Hypostomus cordovae

Scientific classification
- Domain: Eukaryota
- Kingdom: Animalia
- Phylum: Chordata
- Class: Actinopterygii
- Order: Siluriformes
- Family: Loricariidae
- Genus: Hypostomus
- Species: H. cordovae
- Binomial name: Hypostomus cordovae (Günther, 1880)
- Synonyms: Plecostomus cordovae;

= Hypostomus cordovae =

- Authority: (Günther, 1880)
- Synonyms: Plecostomus cordovae

Species of fish

Hypostomus cordovae is a species of catfish in the family Loricariidae. It is native to South America, where it is known from Argentina. It occurs in areas with strong currents, well-oxygenated waters, and a substrate primarily composed of sandstone boulders, although patches of sand and pebbles are often present.

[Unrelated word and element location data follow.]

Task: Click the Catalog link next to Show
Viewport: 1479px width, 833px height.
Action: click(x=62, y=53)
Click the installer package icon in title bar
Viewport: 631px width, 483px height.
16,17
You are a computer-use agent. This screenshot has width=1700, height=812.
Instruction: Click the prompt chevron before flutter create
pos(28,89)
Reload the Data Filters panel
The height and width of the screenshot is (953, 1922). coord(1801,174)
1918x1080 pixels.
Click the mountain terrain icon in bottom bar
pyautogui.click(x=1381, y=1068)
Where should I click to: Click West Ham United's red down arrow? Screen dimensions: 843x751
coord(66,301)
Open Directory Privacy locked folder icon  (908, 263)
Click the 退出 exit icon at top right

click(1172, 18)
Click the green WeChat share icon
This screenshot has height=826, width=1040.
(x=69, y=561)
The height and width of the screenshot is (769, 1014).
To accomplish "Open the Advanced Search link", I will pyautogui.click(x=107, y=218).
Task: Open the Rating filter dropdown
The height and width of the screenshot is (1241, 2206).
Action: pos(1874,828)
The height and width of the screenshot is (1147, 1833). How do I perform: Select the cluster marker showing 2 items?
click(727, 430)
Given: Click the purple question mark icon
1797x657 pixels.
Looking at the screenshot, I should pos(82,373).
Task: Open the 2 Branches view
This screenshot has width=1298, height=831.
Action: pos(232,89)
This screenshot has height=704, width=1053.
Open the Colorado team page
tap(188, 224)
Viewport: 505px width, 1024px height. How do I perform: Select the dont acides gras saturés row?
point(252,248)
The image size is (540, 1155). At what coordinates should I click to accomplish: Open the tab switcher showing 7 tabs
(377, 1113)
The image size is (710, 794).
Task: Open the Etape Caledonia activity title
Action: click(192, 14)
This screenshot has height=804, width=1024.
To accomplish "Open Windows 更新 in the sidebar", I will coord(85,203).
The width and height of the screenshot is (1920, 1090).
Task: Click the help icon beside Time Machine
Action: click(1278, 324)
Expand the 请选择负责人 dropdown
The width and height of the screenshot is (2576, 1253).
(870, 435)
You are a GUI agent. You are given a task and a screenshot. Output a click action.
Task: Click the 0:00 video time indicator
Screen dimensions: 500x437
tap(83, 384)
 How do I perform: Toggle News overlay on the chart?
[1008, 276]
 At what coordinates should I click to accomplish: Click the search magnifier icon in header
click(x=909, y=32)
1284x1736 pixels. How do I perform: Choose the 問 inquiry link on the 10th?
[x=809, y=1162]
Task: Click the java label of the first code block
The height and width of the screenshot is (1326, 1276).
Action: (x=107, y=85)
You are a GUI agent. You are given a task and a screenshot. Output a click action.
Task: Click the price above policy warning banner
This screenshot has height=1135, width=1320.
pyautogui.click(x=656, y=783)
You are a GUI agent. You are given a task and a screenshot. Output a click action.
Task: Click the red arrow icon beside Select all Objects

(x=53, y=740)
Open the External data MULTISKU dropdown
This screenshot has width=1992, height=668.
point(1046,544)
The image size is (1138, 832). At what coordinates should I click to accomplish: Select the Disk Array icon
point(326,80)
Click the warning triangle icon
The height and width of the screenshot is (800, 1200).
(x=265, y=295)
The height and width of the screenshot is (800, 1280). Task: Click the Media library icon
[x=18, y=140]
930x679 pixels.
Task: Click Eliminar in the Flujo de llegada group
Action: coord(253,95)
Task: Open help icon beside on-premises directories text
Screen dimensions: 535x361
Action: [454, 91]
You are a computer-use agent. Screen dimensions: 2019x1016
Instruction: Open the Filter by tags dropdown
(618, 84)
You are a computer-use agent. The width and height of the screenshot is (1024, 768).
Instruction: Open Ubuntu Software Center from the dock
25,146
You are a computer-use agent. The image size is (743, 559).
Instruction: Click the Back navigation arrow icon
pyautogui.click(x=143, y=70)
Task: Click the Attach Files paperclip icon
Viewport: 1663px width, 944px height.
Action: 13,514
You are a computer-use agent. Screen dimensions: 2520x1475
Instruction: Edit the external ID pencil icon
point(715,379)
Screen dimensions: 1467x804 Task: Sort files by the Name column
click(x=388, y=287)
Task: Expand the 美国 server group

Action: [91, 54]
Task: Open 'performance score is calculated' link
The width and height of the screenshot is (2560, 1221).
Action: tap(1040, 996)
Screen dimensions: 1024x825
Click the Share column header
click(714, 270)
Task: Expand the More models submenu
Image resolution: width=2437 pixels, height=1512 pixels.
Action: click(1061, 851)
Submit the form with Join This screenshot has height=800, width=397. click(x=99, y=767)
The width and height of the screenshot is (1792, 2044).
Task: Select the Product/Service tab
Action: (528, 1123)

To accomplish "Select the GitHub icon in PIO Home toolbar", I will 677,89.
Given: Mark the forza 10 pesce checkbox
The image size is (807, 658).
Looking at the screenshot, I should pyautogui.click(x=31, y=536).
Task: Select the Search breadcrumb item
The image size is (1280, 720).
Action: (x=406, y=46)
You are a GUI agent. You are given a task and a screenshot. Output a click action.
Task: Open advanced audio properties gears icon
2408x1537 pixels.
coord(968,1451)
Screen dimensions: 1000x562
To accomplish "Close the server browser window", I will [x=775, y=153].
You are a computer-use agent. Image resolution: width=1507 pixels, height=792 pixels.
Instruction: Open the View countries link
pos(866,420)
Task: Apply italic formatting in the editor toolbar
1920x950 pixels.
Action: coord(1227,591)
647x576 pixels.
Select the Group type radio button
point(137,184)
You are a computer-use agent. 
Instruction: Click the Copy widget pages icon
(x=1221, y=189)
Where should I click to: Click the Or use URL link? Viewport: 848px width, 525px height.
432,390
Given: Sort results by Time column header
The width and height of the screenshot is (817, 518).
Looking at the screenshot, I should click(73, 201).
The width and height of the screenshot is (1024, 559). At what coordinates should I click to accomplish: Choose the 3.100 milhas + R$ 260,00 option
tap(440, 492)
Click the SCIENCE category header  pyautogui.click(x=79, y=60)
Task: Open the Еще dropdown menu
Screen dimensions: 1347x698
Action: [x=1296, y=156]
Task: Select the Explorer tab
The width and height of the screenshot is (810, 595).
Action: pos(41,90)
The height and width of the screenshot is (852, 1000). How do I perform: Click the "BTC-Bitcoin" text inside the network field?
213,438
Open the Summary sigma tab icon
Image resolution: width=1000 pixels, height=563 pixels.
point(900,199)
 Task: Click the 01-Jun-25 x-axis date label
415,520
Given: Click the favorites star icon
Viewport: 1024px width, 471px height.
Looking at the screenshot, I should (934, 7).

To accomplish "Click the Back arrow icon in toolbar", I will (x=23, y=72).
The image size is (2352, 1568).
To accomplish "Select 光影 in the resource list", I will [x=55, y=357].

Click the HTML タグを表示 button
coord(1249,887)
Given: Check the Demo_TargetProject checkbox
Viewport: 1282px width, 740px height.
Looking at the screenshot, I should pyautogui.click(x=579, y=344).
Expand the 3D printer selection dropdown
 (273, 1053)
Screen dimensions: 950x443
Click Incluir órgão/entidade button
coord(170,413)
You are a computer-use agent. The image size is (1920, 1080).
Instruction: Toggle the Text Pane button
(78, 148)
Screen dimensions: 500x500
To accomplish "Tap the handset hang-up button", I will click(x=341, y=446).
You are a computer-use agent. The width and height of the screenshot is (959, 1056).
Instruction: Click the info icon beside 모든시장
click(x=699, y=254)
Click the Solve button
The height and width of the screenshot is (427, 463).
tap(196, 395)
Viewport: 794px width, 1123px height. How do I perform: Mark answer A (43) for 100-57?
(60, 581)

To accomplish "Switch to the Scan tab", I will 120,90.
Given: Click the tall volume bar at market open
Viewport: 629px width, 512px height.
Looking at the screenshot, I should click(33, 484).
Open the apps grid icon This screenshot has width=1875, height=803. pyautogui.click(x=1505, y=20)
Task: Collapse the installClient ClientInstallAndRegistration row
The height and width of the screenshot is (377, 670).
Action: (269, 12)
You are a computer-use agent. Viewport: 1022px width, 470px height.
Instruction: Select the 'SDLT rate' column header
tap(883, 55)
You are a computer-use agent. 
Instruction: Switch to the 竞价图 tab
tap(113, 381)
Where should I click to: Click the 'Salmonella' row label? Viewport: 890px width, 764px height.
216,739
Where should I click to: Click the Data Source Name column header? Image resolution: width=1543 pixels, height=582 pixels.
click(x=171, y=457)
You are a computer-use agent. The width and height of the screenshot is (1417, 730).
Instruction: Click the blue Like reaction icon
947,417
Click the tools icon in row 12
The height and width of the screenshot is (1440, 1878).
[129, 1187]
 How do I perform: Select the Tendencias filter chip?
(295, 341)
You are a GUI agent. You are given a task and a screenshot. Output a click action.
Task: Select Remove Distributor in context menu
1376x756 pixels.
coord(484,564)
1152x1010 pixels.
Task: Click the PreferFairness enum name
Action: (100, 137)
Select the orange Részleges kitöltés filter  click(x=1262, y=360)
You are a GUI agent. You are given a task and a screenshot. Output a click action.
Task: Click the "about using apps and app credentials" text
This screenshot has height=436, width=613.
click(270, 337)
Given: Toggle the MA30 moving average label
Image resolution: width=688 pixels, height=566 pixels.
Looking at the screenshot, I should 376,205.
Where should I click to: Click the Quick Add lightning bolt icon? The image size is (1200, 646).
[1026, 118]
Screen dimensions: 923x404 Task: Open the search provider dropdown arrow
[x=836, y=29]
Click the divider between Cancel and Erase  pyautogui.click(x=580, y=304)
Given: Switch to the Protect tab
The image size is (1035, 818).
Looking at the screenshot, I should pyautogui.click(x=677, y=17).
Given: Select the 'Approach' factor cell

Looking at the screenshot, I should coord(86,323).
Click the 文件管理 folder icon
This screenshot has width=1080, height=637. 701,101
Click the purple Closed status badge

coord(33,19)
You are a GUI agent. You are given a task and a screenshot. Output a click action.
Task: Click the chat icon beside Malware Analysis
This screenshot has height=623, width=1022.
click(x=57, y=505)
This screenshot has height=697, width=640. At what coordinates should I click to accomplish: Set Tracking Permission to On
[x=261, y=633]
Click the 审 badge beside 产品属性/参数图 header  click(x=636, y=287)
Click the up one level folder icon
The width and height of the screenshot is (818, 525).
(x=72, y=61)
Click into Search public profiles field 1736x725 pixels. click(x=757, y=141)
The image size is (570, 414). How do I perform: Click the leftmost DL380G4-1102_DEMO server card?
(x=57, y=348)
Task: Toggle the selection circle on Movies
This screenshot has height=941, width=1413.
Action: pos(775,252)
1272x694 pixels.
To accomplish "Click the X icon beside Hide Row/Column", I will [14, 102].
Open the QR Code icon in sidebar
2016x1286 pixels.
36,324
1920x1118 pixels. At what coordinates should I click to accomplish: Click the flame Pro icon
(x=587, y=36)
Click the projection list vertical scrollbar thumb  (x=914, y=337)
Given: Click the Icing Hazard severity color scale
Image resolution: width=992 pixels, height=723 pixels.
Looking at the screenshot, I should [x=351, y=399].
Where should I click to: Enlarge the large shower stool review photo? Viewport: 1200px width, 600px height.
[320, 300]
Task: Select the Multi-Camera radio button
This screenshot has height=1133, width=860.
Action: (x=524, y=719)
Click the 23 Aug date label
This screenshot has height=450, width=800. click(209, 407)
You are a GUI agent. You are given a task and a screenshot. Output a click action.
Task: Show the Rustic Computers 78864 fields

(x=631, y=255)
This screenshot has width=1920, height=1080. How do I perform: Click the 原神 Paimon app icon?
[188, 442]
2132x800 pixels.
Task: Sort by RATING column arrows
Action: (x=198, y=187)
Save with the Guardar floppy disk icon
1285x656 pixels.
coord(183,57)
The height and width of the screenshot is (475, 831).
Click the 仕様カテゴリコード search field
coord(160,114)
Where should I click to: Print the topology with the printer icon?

The water in which H. cordovae can be found typically has a temperature of 20.7 to 31.4 °C (69.3 to 88.5 °F), a turbidity of 1.29 to 75.1 NTU, a pH of 7.8 to 8.8, an oxygen concentration of 6.9 to 11.2 mg/L, and a conductivity of 4.530 to 77 μS/cm.

H. cordovae reaches 24.8 cm (9.8 inches) SL and is believed to be a facultative air-breather. Its specific epithet, cordovae, presumably refers to the province of Córdoba in Argentina.